Light curves are normally U-shaped. In rare instances, they might be V-shaped. A full eclipse, for example, is V-shaped. I know this from running simulations and optimizing transit models. As a rule, light curves produced by objects smaller that the star will be U-shaped.
In order to produce the day-792 light curve, the corresponding transit would have to be considerably longer than the diameter of the star. It follows that the amount of light it can block (its opacity) must gradually vary in the direction of its orbit. At some point its opacity must peak, and we should be able to see a nearly U-shaped flux pattern produced by the peak of opacity as it moves across the face of the star, because of limb darkening. Indeed, it works as expected.
A comet family would not be able to produce such a smooth light curve. In simulations, even thousands of objects will tend to produce noticeable noise. The day-792 light curve would have to be produced by a swarm of debris or dust. I will go further: The debris distribution needs to be relatively flat in order to produce the opacity distribution that would explain the light curve.
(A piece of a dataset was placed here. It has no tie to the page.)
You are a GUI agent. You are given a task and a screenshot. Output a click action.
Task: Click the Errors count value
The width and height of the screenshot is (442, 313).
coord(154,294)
It is true that other KIC 8462852 dips are more chaotic, but upon closer examination, we find they follow a similar pattern. The largest dip observed is the day-1519 dip, shown below.
There is a slow buildup, albeit noisy. The day-1519 transit has some features that suggest it lasts considerably longer than the amount of time required for any one particle to traverse the face of the star, which is consistent with the day-792 transit. It should not be treated as a U-shaped or V-shaped light curve.
References
Bradley E. Schaefer, 2016. KIC 8462852 Faded at an Average Rate of 0.165+-0.013 Magnitudes Per Century From 1890 To 1989. arXiv:1601.03256.
Hippke et al., 2016. KIC 8462852 did likely not fade during the last 100 years. arXiv:1601.07314v3.
Eva H. L. Bodman & Alice Quillen, 2015. KIC 8462852: Transit of a Large Comet Family. arXiv:1511.08821v1.